Congratulations to RIT and head coach Wayne Wilson, who earned their first win as a Division I program, 5-2 Saturday night over Air Force. Those two programs will be seeing one another regularly in future years, as both will join Atlantic Hockey for the 2005-06 season.

Protection You Can Trust

Last season, Denver’s Geoff Paukovich’s nasty hit from behind on North Dakota’s Robbie Bina broke Bina’s neck, putting him out of action for the rest of the year, and, as it turns out, for this season as well. The NCAA took notice, adding hitting from behind as a no-nonsense enforcement issue for 2005-06.

The rule change instituted during the offseason mandates a five-minute major penalty and a game misconduct for all offenders. Any hit from behind is now a major, without the option of calling boarding or charging, as might have been done in past seasons.

That fact was in evidence last weekend, as several players ran afoul of the officiating in various games across the country.

Paukovich, in fact, was one of them, picking up the major and accompanying game misconduct against Maine in the second period Saturday.

Now, in the course of enforcing the new standard, there will be some whistles that draw the ire of coaches and fans along the way. But this writer, at least, is in full agreement with the stiffer penalties. Safety must come first, especially as players get stronger, faster and better year after year.
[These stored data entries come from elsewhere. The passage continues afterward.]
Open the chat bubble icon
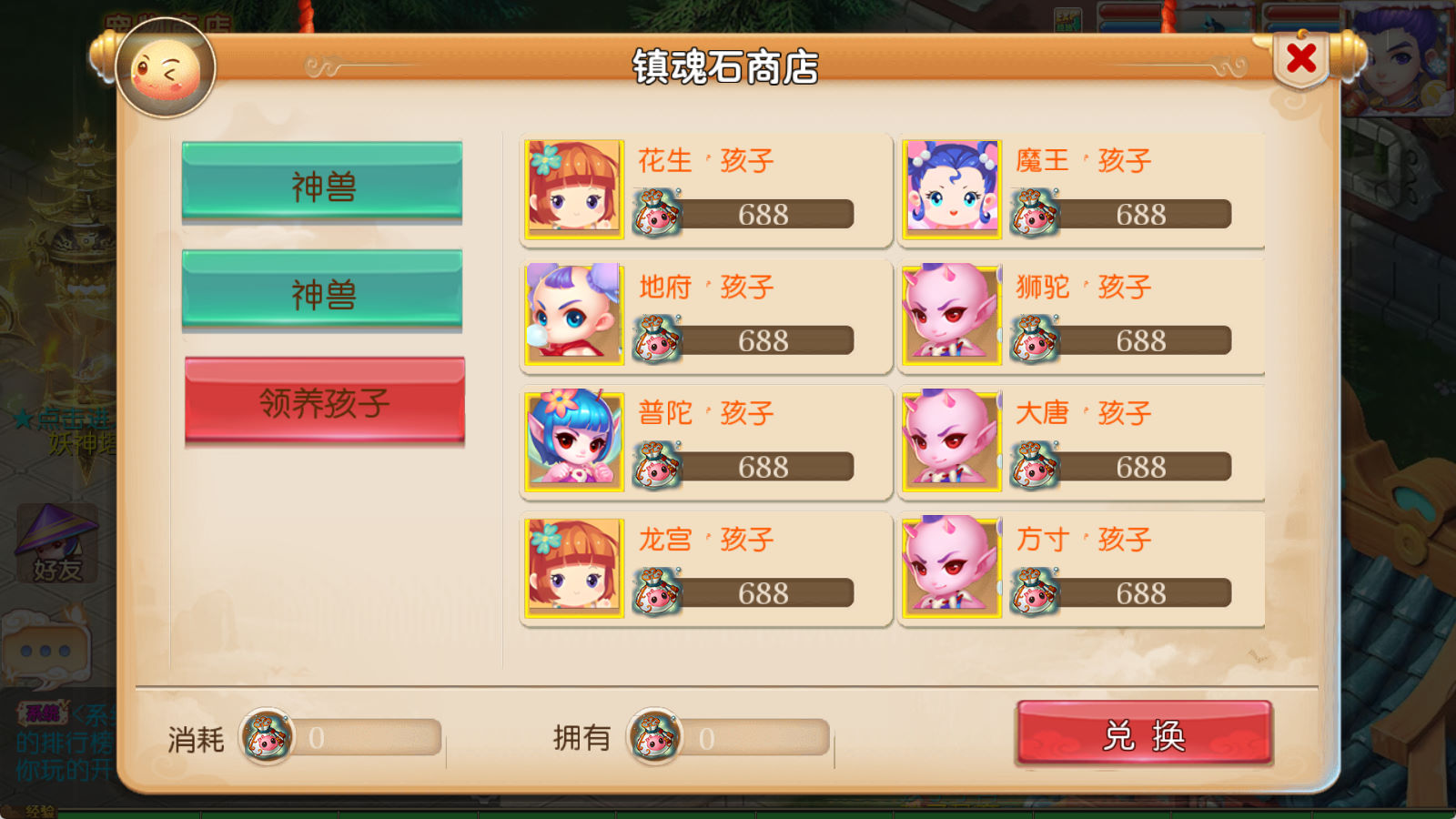Viewport: 1456px width, 819px height. (x=46, y=648)
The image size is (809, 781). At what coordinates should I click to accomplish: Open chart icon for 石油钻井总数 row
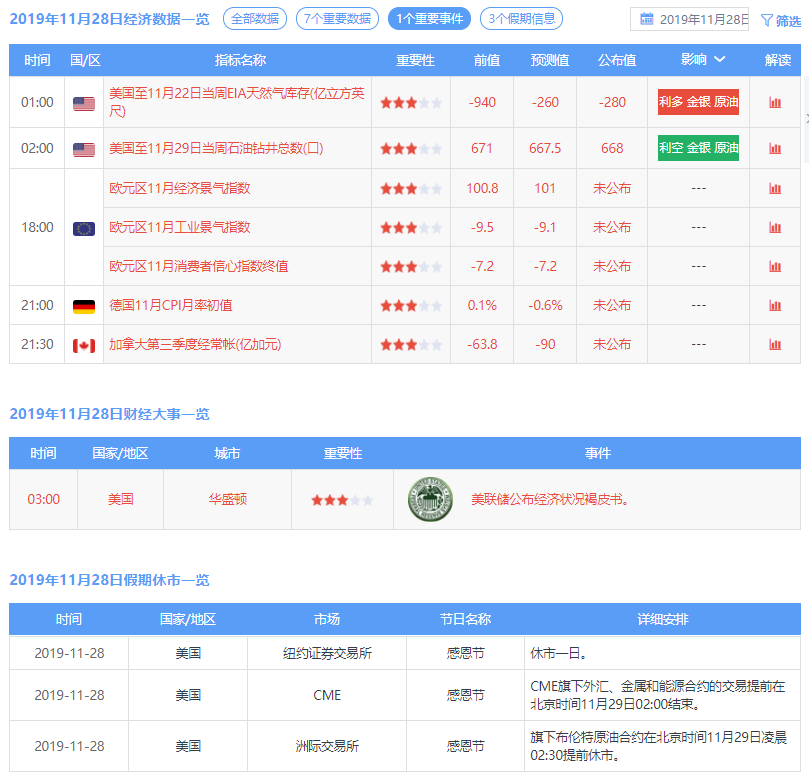(774, 148)
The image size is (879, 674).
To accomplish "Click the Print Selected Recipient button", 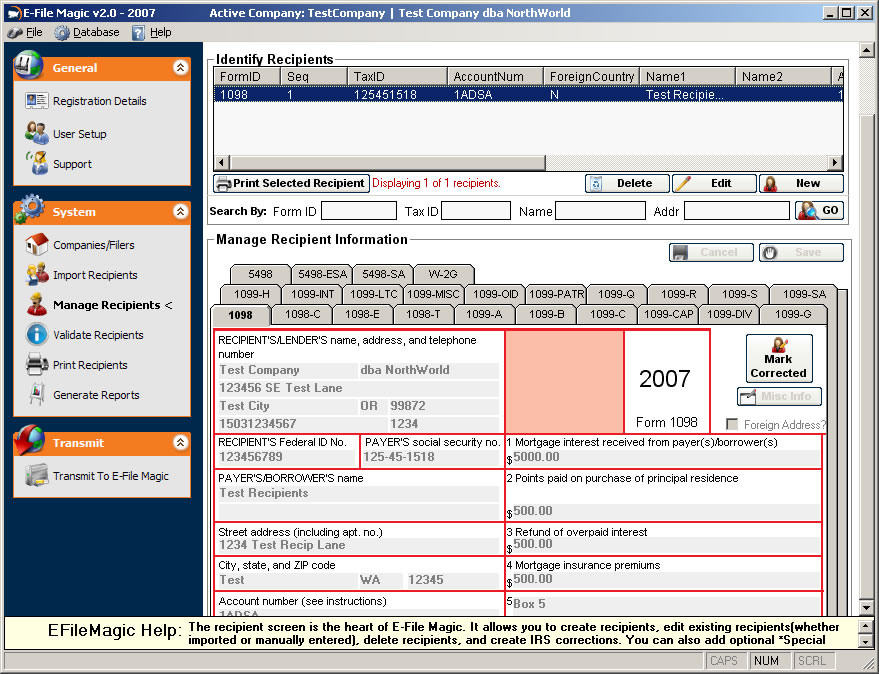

Better to send a few players to the showers on borderline calls than to risk permanent injury due to overaggressive play or outright cheap shots.

Great Lakes State

The state of Michigan has been done proud by two of its most successful programs so far. Michigan and Michigan State, traditionally among the CCHA’s powerhouses, are a combined 6-0-0 through the first two weekends, including the Spartans’ title at the Lefty McFadden Invitational and the Wolverines’ 3-2 win over Hockey East powerhouse Boston College Friday.

For 4-0-0 Michigan, the reward was the No. 1 spot in Monday’s fractured USCHO.com/CSTV poll. The Spartans are ranked 10th.

The perfect combined record won’t last much longer, though; the Spartans and the Wolverines next face one another, on Saturday.